O ponto crítico dessas duas posições extremadas é o mesmo: ambas são
ideológicas. Cabe, aqui, esclarecer o conceito de ideologia. É comum que as pessoas
confundam "ideologia" com "ideário", "convicção" ou "doutrina". Um ideário, ou um
conjunto de idéias a respeito de algum tema ou problema, pode ou não ser ideológico.
Em geral, um ideário pode representar um conjunto de diretrizes que ajudam a situar em
uma determinada perspectiva. Já o termo "convicção" envolve essencialmente a retidão
de princípios e, portanto, convicções pertencem ao domínio da moral. Convicções
podem se tornar ideológicas quando envolvem o comprometimento com uma
determinada causa. Uma doutrina é um conjunto de elementos que servem de base ou de
referencial para algum sistema, que pode ser político, religioso ou de outra natureza. O
termo "doutrina" vem do latim, "doctrina", que significa ensinança, instrução. O apego
desmedido a uma determinada doutrina também pode conduzir à ideologia.

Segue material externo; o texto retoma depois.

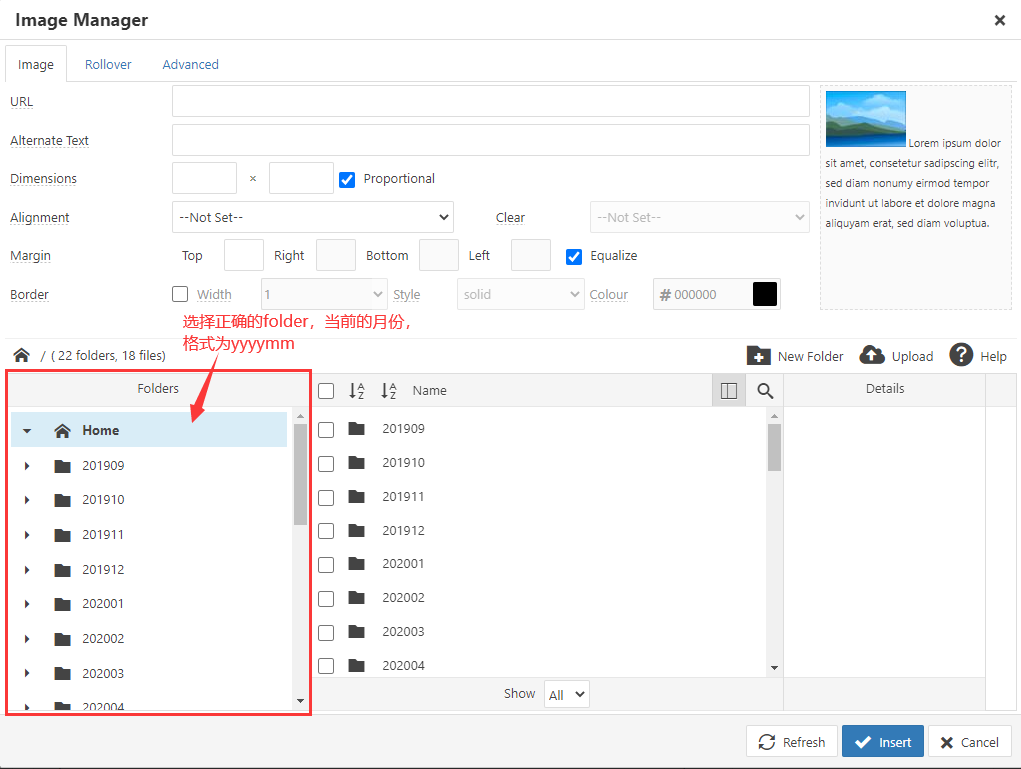Open the Alignment dropdown
This screenshot has width=1021, height=769.
coord(313,217)
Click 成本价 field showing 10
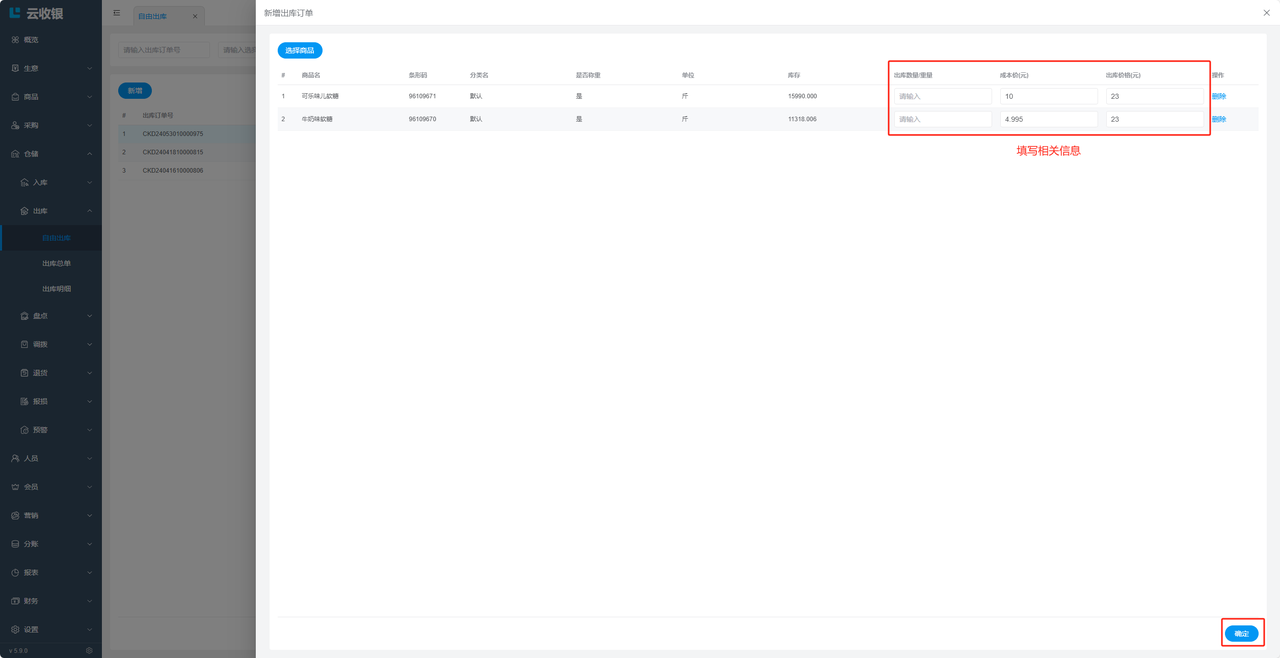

Toda ideologia envolve pelo menos três elementos: prescrição, racionalismo e
idealização. Ideologias são construções racionais, isto é, nascem do exercício
intelectual. Elas prescrevem uma série de medidas a serem adotadas para a consecução
de um determinado fim, considerado como o "mais benéfico" para todos (ou para o
maior número de pessoas). Esse fim é idealizado e, portanto, os construtos ideológicos
priorizam a transformação ou mesmo a negação da realidade em nome de algo que
supostamente será desejável. O ideal de um mundo onde não há desigualdade de
nenhuma espécie e onde todas as relações humanas são pautadas pelo amor e pela
fraternidade é considerado, por muitos, como um fim pelo qual vale a pena adotar
qualquer meio. A "paz mundial", outro fim considerado altamente benéfico e desejável
para todos, exalta os melhores sentimentos de jovens e de candidatas a misses ao redor
do mundo.
Quando, através do exercício da razão, chega-se à elaboração de um conjunto de
princípios que, caso implementados, conduzirão a um fim desejado, tal como a uma
sociedade justa e fraterna, ou mesmo a um mundo livre de guerras, podemos estar diante
de uma ideologia. O fim idealizado não será, necessariamente, condizente com a
realidade. A razão, que é fundamental para a atividade científica, termina por negar a
própria possibilidade do conhecimento científico quando não está limitada pelo real.
Além do mais, a afirmação de que as coisas "deveriam ser" de uma determinada
maneira confere ao postulante um alto grau de arrogância. Afinal, por que um certo
indivíduo deverá saber o que é melhor para os demais?
Quem se compromete com a causa de construir uma sociedade justa, fraterna e
harmoniosa está apenas defendendo a imposição, à humanidade inteira, do que uma
certa pessoa ou um grupo limitado de pessoas entende por justiça, fraternidade e
harmonia, a partir de uma série de mecanismos racionais que não têm comprometimento
algum com a realidade. Quem não sabe realmente o que está fazendo, isto é, quem
apenas adere a uma determinada corrente ideológica por impulso altruísta, está sendo
ingênuo. Assim, quem realmente acredita na possibilidade de construir um "outro
mundo possível" é tão cândido quanto quem realmente acredita que "o livre comércio
vai pacificar o mundo".
O que nos resta quando nos afastamos das ideologias? Resta-nos o desejo de
compreender melhor como o mundo funciona, para a partir daí identificar as melhores
possibilidades para o desenvolvimento, a prosperidade e o bem-estar. É possível,
portanto, ser prescritivo sem ser ideológico. Para tanto, há que ter a humildade de não
colocar a razão acima da realidade e de ater-se ao que "é" em vez de defender o que se
acredita que "deveria ser".
Os intelectuais "pop" que satanizam, vilipendiam e demonizam a globalização
econômica, por considerá-la assimétrica e excludente, estão comprometidos com
construções ideológicas tanto quanto os intelectuais (geralmente "não-pop") que
defendem a globalização por considerá-la um caminho para a paz mundial. Sonhos (ou
delírios) à parte, o processo de globalização econômica é real. Podemos gostar dela ou
não, porém buscar compreendê-la, antes de tentar modificá-la, é um compromisso
responsável com a honestidade intelectual.